Clareity will help your organization through the process of tailoring and implementing the right security solution for your MLS. This includes planning the installation with your vendor or staff, system integration, staff training, and providing on-site assistance to guarantee the success of your deployment. Clareity supports Secure Computing products and functions long-term as the company’s front-line account representative for staff and as its troubleshooting partner. Clareity’s ongoing relationship with Secure Computing will help ensure your organization receives the highest level of service over the life of your contract. Clareity can also coordinate cooperation and compatibility in markets where there are multiple or neighboring MLSs implementing Secure Computing’s products.

Ease of Product Integration

Secure Computing has already developed integration methods that bypass the usual nightmare of application integrations that have plagued other authentication solutions. The following integration methods will make it easy and economical to integrate the Secure Computing solution with applications used by the MLS and others in the real estate industry:

Universal Web Agent and Web Login Server
Many organizations providing extranet access or web content have a range of different web servers, such as IIS, iPlanet, Apache or custom application servers. Most access control solutions rely on agents or plug-ins that install on the Web server software, which are limited to specific Web server software or versions. PremierAccess solves these problems with the Universal Web Agent. While most agents protect a specific program, the Universal Web Agent protects the entire operating system that the Web Server operates on.

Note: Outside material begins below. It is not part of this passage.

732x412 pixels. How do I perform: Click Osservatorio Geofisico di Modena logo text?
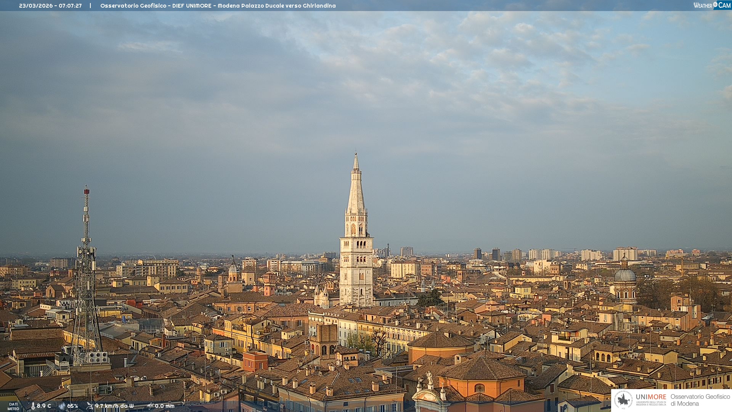point(700,400)
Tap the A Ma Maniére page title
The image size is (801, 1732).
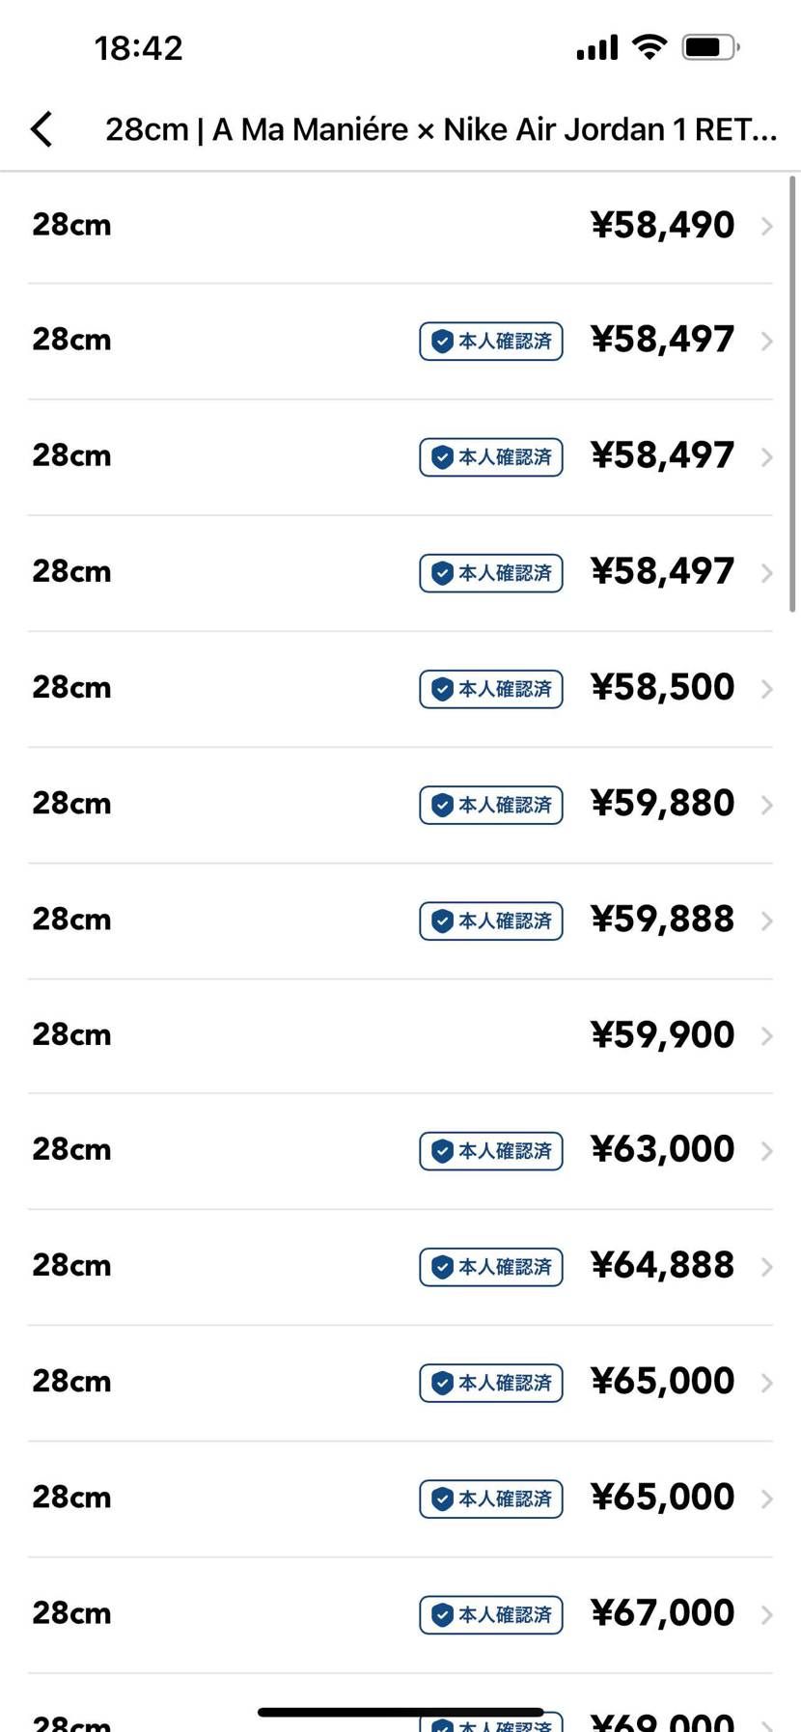click(440, 129)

The Universal Web Agent protects both Windows 2000 and Solaris 7&8 servers. PremierAccess also includes a Web Login Server (WLS) that works in conjunction with the UWA. The WLS is an independent Web server that you can install on the same box, or on a separate box from the UWA. The WLS intercepts Web traffic, requests authentication, and verifies user identity with the PremierAccess AAA (authentication, authorization, administration) server. Once a user is authenticated, a session cookie is created with a session ID number and role-based authorization information. These credentials are passed to the UWA, which enforces what pages or Web resources the user can access.

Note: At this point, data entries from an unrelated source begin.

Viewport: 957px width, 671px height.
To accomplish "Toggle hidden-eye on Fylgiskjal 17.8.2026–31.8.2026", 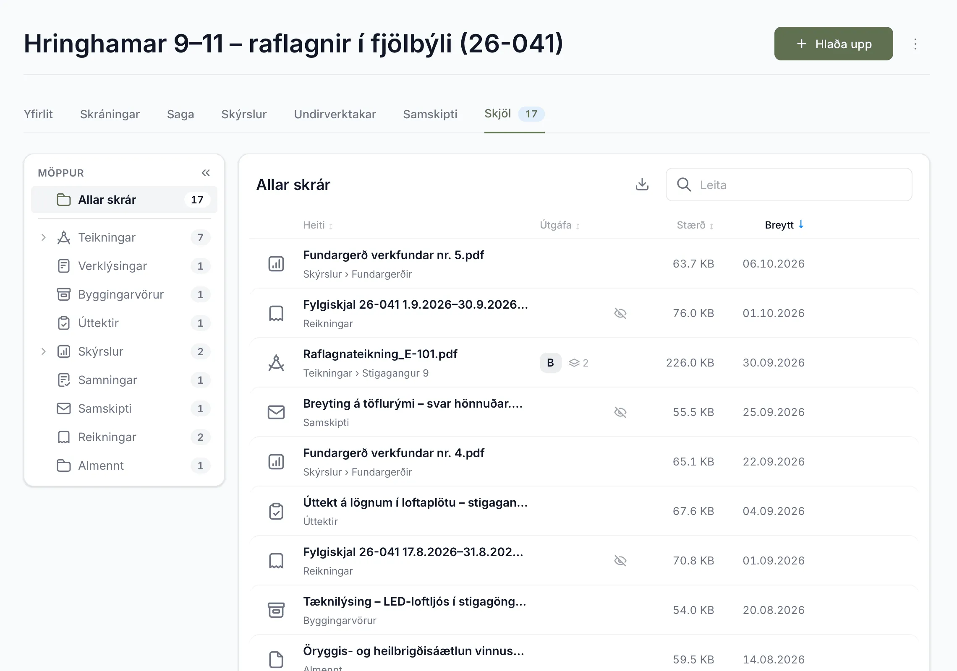I will pos(620,561).
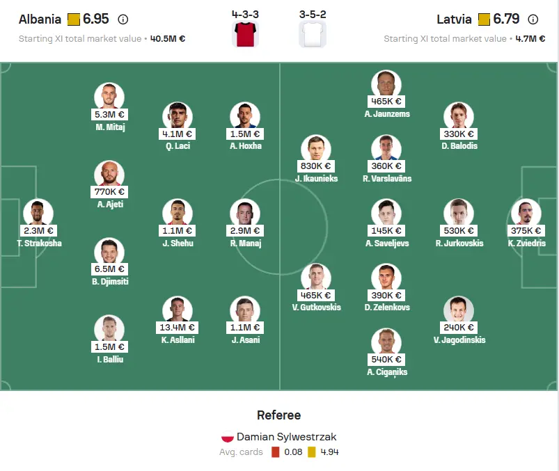Click Latvia's white jersey icon
Image resolution: width=559 pixels, height=471 pixels.
tap(313, 34)
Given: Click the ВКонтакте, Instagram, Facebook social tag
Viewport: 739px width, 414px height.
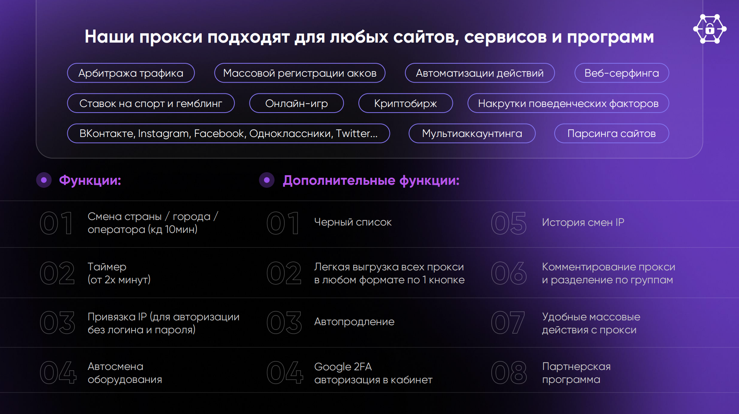Looking at the screenshot, I should [228, 133].
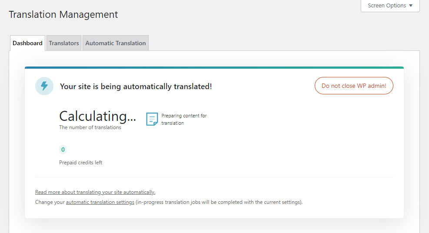Click the prepaid credits 0 badge
The width and height of the screenshot is (429, 233).
coord(63,150)
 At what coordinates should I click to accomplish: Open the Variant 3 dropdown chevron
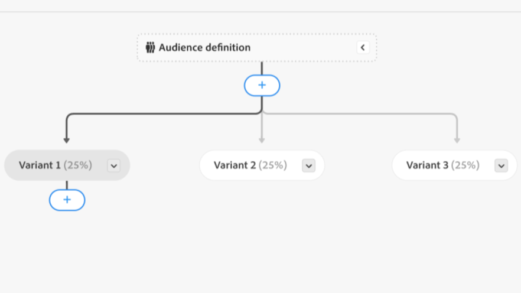pyautogui.click(x=501, y=165)
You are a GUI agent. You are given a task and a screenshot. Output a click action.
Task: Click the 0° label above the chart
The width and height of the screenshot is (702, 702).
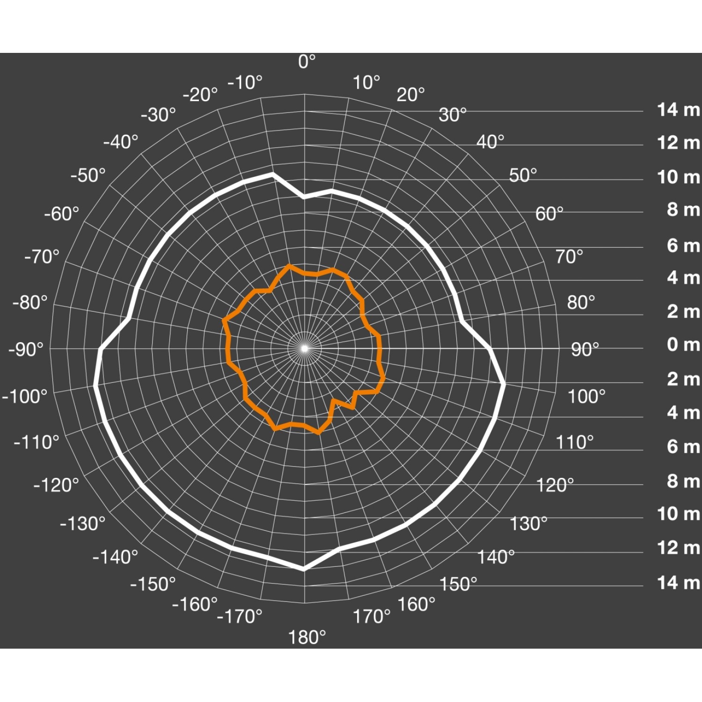pos(307,61)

SafeWord PremierAccess support for VPNs
SafeWord PremierAccess adds critical strong authentication to positively identify a user before an encrypted VPN tunnel is established–an essential component of any secure VPN solution. Secure Computing offers robust and scalable solutions that work with all major VPN vendors including Cisco (Concentrator 5000 and Altiga 3000), Check Point (VPN-1/FireWall-1), Microsoft Windows 2000, Nortel (Contivity), and Alcatel (7130 Secure VPN).

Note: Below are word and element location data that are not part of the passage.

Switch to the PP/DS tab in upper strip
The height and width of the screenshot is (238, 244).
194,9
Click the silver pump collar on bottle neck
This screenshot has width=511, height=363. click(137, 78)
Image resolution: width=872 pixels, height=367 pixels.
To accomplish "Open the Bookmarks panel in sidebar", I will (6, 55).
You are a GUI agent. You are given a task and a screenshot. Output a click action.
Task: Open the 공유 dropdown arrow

SafeWord Agent for Windows Domain
The SafeWord Agent for Windows Domains is a Windows domain login module that lets companies provide secure access to NT and 2000 domain-based networks.

Additional Integrations
Secure Computing provides integration modules for Citrix®, TACACS+, NT remote access server (RAS), Novell Modular Authentication Service (NMAS), Pluggable Authentication Modules (PAM) and SID2.
Software Development Kit (SDK)
Going even further, Secure Computing, published the PremierAccess SDK (software development kit), designed to enable developers to add SafeWord authentication to their own applications. The SDK contains code, documentation, strategies for building configurations, and sample programs that demonstrate how to use the API. The SafeWord Authentication SDK provides several advantages to developers. It includes a facility for authenticating passwords using SafeWord technology. The SDK allows programmers to easily add SafeWord capability to their applications and is ideally suited to both new development and retrofits. SafeWord’s SDK integrates into applications developed for Microsoft NT, Solaris/SPARC, Linux, and other operating environments.